--- Begin Supplied passage ---

The hydraulic diameter (D_h), a commonly used term when handling flow in non-circular tubes and channels, is defined as four times the cross-sectional area of the channel divided by the wetted perimeter. In the square channel with a microfin structure, the fin area and the amount of fin must be considered to determine the hydraulic diameter. The aspect ratio is defined as the ratio of width to height of the channel. Because of the square channel, the width and height of the channel are the same magnitudes as when the value of α is 1. The hydraulic diameter and aspect ratio of a channel with a microfin structure are as follows [29].

$$D_h=\frac{4A}{c}=\frac{4\left(H_c{W}_c-A_{fin}\right)}{2H_c+2W_c+N\left(L_{fin}-W_{fin}\right)}$$

(1)

$$\alpha =\frac{W_c}{H_c}$$

(2)

A_fin, L_fin and W_fin are total wetted area, length, and width of the fin, respectively, whereas W_c and H_c are the width of the channel and the height of the curve channel, respectively. In addition, the heat obtained by the heated fluid throughout the test section is expressed as follows.

$$Q=\dot{m}{C}_p\left(T_{f, out}{T}_{f, in}\right)$$

(3)

Fluid temperature at longitudinal position x can be calculated by

$$T_f\left(x\right)=T_{f, in}+\frac{Q}{\dot{m}{C}_{p, f}\left(x\right)L}x$$

(4)

The local heat transfer coefficient is formulated as follows.

$$h\left(x\right)=\frac{q}{T_w\left(x\right)-T_f\left(x\right)}$$

(5)

The local Nusselt numbers can be calculated by

$$Nu\left(x\right)=\frac{h\left(x\right)D_h}{k_f\left(x\right)}$$

(6)

Therefore, the average Nusselt number is expressed as

$$\overline{Nu}={\displaystyle \sum }_{n=1}^{10}N{u}_n$$

(7)

The friction factor can be calculated by [46].

$$f=\frac{\Delta P}{\left(\frac{L}{D_i}\right)\left(\frac{\rho v^2}{2}\right)}$$

(8)

The empirical correlation used in this study are as follows.

Darcy’s friction factor equation [47]:

$$f=\frac{64}{Re}$$

(9)

Shah and London equation [48]:

$$Nu=4.364+0.0722Re·Pr\frac{x}{D}\mathrm{for}Re·Pr\frac{x}{D}\le 33.3$$

(10)

$$Nu=1.953{(Re·Pr\frac{x}{D})}^{1/3}\mathrm{for}Re·Pr\frac{x}{D}\ge 33.3$$

(11)

--- End Supplied passage ---

Written tasks:
[1] For each statement below, say yes or no according to the microfin channel passage, and quote the words from it that decide the answer. (a) The aspect ratio is defined as the ratio of height to width of the channel. (b) The hydraulic diameter is defined as four times the cross-sectional area of the channel divided by the wetted perimeter. (c) In the square channel with a microfin structure, the fin area can be left out when determining the hydraulic diameter.
[2] Write out the microfin channel passage word for word, from "The hydraulic diameter (D_h), a" up to and including "as follows [29].".

--- Begin Data entries ---

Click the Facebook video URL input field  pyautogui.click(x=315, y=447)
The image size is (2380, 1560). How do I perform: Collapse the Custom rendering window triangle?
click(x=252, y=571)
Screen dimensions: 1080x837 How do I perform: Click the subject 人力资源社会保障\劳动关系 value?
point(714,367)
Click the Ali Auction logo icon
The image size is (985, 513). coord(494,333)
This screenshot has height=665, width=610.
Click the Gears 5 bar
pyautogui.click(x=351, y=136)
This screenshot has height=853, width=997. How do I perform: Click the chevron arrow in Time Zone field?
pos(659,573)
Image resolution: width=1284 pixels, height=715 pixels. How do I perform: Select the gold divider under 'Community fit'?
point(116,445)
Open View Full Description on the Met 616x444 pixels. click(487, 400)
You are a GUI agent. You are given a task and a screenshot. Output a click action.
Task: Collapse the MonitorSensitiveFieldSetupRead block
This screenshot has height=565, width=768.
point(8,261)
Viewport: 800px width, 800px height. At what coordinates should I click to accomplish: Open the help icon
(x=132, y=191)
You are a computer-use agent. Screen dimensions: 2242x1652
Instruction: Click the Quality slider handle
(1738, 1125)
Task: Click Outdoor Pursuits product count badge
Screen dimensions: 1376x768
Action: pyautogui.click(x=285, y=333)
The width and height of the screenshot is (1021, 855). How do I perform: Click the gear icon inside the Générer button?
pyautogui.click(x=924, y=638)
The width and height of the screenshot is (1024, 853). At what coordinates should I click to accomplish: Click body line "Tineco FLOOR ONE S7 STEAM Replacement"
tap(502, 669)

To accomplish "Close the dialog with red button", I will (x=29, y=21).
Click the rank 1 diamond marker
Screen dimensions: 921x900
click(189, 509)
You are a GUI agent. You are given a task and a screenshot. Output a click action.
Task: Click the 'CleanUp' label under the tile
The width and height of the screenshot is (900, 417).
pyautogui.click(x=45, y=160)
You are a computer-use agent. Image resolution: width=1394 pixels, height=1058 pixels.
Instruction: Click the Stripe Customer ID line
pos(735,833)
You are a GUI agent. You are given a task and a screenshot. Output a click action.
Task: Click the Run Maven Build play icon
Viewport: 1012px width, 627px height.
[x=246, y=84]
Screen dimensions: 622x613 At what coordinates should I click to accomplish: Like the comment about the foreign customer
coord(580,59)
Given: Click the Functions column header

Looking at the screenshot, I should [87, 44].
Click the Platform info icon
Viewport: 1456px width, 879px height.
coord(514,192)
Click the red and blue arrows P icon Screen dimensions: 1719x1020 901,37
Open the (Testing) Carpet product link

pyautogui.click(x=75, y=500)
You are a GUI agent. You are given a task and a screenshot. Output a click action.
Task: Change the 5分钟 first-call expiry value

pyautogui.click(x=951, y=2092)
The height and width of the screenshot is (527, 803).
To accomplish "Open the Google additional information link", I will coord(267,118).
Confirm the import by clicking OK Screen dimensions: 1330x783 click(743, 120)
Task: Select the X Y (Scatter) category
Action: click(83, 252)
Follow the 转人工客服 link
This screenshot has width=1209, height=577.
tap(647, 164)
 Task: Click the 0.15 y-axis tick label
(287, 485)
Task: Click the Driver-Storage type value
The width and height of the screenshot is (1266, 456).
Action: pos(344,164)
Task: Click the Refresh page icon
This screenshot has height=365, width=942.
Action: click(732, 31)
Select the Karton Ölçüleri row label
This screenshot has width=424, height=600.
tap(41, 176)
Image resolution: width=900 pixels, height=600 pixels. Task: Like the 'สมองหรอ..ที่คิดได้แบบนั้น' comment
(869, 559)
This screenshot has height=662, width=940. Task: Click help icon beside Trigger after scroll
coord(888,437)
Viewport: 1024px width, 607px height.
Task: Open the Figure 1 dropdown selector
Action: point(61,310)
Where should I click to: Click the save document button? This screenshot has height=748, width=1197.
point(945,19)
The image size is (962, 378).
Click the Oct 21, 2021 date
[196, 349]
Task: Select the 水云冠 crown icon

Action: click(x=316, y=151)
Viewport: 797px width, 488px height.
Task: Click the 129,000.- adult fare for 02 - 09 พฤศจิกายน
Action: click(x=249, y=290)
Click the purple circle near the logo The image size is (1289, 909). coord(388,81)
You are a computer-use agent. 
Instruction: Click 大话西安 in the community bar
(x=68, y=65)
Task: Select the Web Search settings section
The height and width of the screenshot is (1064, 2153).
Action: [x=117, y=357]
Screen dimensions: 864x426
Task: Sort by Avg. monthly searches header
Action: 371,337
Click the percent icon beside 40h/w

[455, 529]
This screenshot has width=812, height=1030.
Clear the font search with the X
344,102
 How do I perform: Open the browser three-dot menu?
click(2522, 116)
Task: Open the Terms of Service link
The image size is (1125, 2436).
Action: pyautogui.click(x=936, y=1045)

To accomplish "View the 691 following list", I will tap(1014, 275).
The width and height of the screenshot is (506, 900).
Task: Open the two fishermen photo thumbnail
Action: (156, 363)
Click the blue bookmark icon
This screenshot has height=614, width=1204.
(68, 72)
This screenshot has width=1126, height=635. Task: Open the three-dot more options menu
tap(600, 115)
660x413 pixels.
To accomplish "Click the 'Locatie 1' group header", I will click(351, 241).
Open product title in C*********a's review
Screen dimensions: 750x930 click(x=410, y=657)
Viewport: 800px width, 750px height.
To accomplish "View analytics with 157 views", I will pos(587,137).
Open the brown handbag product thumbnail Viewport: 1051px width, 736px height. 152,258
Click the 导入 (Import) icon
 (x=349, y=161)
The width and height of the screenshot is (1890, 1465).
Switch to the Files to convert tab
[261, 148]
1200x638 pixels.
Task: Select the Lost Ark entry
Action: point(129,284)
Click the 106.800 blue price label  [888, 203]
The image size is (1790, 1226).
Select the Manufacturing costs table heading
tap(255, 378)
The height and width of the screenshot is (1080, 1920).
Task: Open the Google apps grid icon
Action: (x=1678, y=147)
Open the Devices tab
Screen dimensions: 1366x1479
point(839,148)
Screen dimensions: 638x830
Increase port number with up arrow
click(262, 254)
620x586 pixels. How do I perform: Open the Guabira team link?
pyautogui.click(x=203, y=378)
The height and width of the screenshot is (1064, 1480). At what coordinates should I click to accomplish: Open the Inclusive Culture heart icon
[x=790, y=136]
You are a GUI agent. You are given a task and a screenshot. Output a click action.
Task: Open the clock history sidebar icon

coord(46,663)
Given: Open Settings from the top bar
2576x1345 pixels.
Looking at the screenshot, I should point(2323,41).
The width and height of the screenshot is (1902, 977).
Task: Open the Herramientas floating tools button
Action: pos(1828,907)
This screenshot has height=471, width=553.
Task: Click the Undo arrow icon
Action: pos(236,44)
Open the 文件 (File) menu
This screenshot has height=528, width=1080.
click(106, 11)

--- End Data entries ---

Task solutions:
[1]
(a) No: "The aspect ratio is defined as the ratio of width to height of the channel."
(b) Yes: "defined as four times the cross-sectional area of the channel divided by the wetted perimeter"
(c) No: "the fin area and the amount of fin must be considered to determine the hydraulic diameter"

[2]
The hydraulic diameter (D_h), a commonly used term when handling flow in non-circular tubes and channels, is defined as four times the cross-sectional area of the channel divided by the wetted perimeter. In the square channel with a microfin structure, the fin area and the amount of fin must be considered to determine the hydraulic diameter. The aspect ratio is defined as the ratio of width to height of the channel. Because of the square channel, the width and height of the channel are the same magnitudes as when the value of α is 1. The hydraulic diameter and aspect ratio of a channel with a microfin structure are as follows [29].